Procedures for microarray-based resequencing. A robotics system was introduced to manipulate numerous polymerase chain reactions (PCR). SAPE indicates streptoavidin-phycoerythrin; B, biotin.
Whole view of microarray TKYALS01. A heterozygous point mutation of SOD1, L106V, was unambiguously identified.
Validation of accuracy of sequence determination. A, Scan images of homozygous and heterozygous SOD1 L126S mutations. Each column shows a base position, and each row shows a base call (the determination of base(s) at each position). In the center position, the base call was T in the control, whereas in the patients, the base calls were homozygous C (upper panel) or heterozygous C/T (middle panel). B, Scan image of hemizygous ABCD1 del2146-2157 mutation. Signals of the deletion site and surrounding probes were virtually undetectable. C, Scan image of heterozygous SOD1 L129 (del459TT) mutation. The base calls at the mutation site of the patient were the same as those of the control. The probes at and around the mutation site, however, showed decreased signal intensities compared with those of the controls. D, Signal intensities at and around the deletion site of heterozygous SOD1 L129 (del459TT) mutation. Signal intensities at the deletion site (del TT) and the flanking bases were approximately half those of the controls. bp indicates base pairs.
Novel mutations identified in patients with familial and sporadic amyotrophic lateral sclerosis (ALS).

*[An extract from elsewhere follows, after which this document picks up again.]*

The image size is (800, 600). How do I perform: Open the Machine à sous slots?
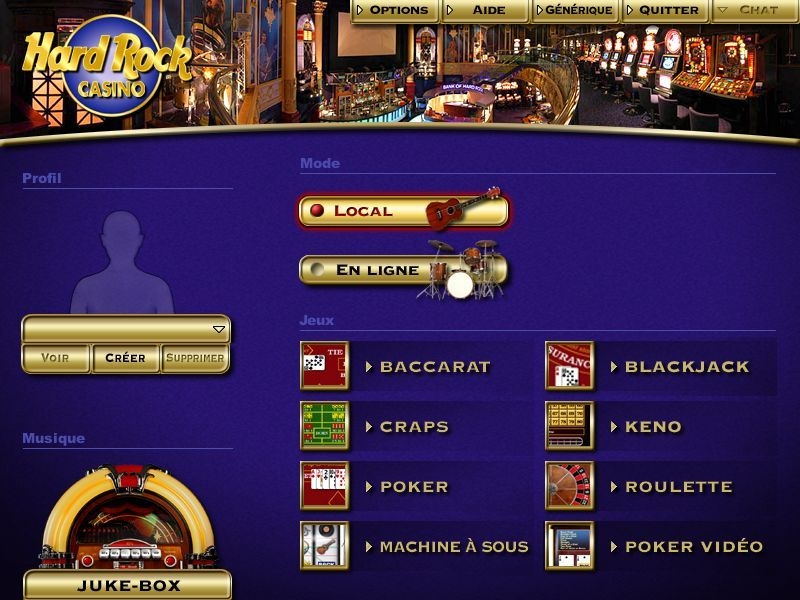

A, Scan image of heterozygous SOD1 K3E point mutation. The A to G heterozygous point mutation was identified in a patient with familial ALS. B, Scan image of heterozygous DCTN1 R997W point mutation. The C to T heterozygous point mutation was identified in a patient with sporadic ALS. C, Conservation of DCTN1 amino acid sequences in different animal species. The arginine residue at codon 997 is highly conserved among species (shown in red), including a synonymous basic amino acid, lysine (shown in pink), in chicken and Xenopus laevis. Nonconserved amino acids are shown in green.

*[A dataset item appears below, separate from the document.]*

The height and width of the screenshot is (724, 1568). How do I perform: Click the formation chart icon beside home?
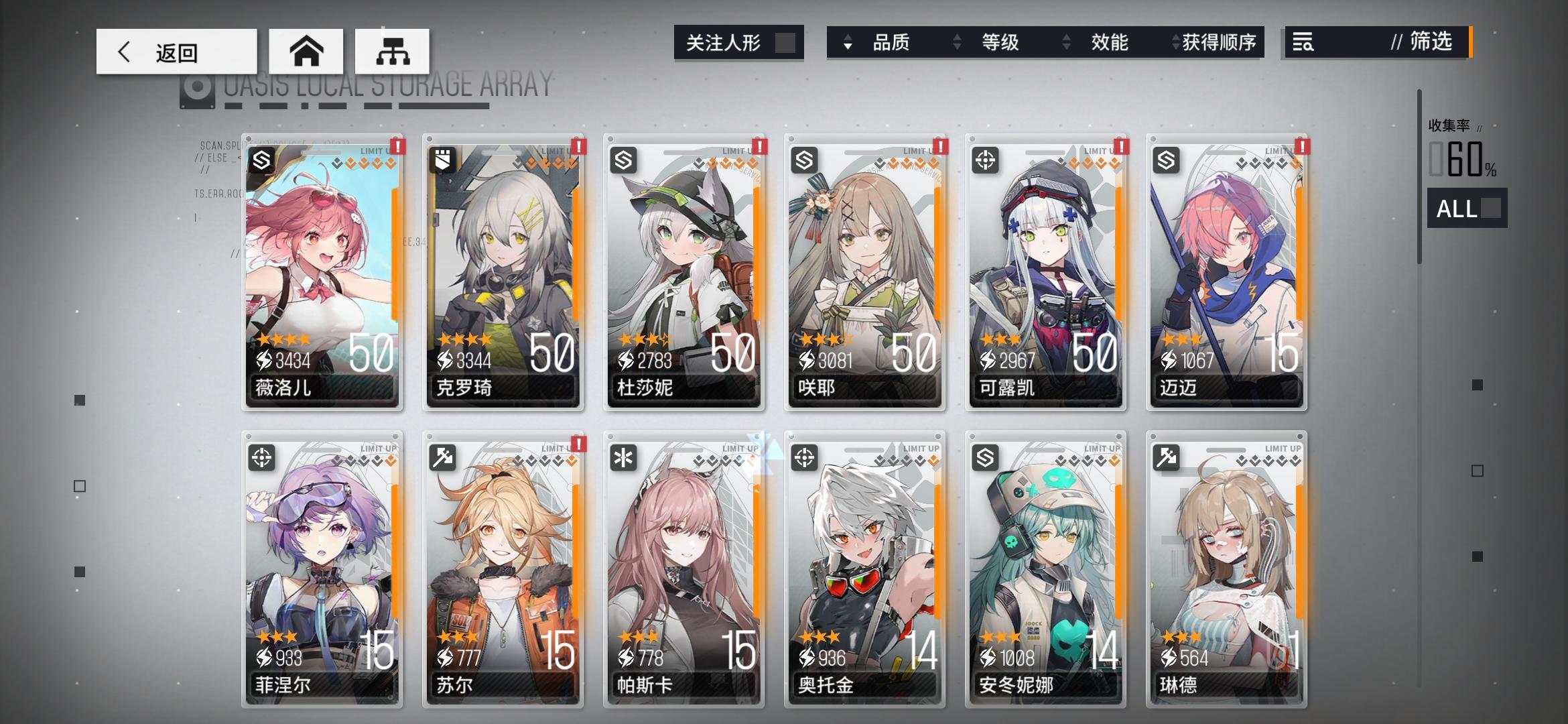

Summary of comprehensive resequencing of causative and disease-related genes in patients with sporadic amyotrophic lateral sclerosis (ALS). A, Classification of sequence alterations identified in this study. Thirty-three sequence alterations including 2 mutations and 31 variants were found in 1 megabase resequencing. Of the 31 variants, 9 (29%) were novel. These novel variants were listed in neither the Single Nucleotide Polymorphism database (http://www.ncbi.nlm.nih.gov/SNP/index.html) nor the Japanese Single Nucleotide Polymorphism database (http://snp.ims.u-tokyo.ac.jp/). B, Locations of novel mutations and variants. Novel mutations, nonsynonymous variants, synonymous variants, and noncoding variants are shown in arrows with respective colors at each location in the corresponding genes. The structure of each gene was obtained from Entrez Gene (http://www.ncbi.nlm.nih.gov/entrez/query.fcgi?db=gene). * Indicates variants that were only found in patients with sporadic ALS.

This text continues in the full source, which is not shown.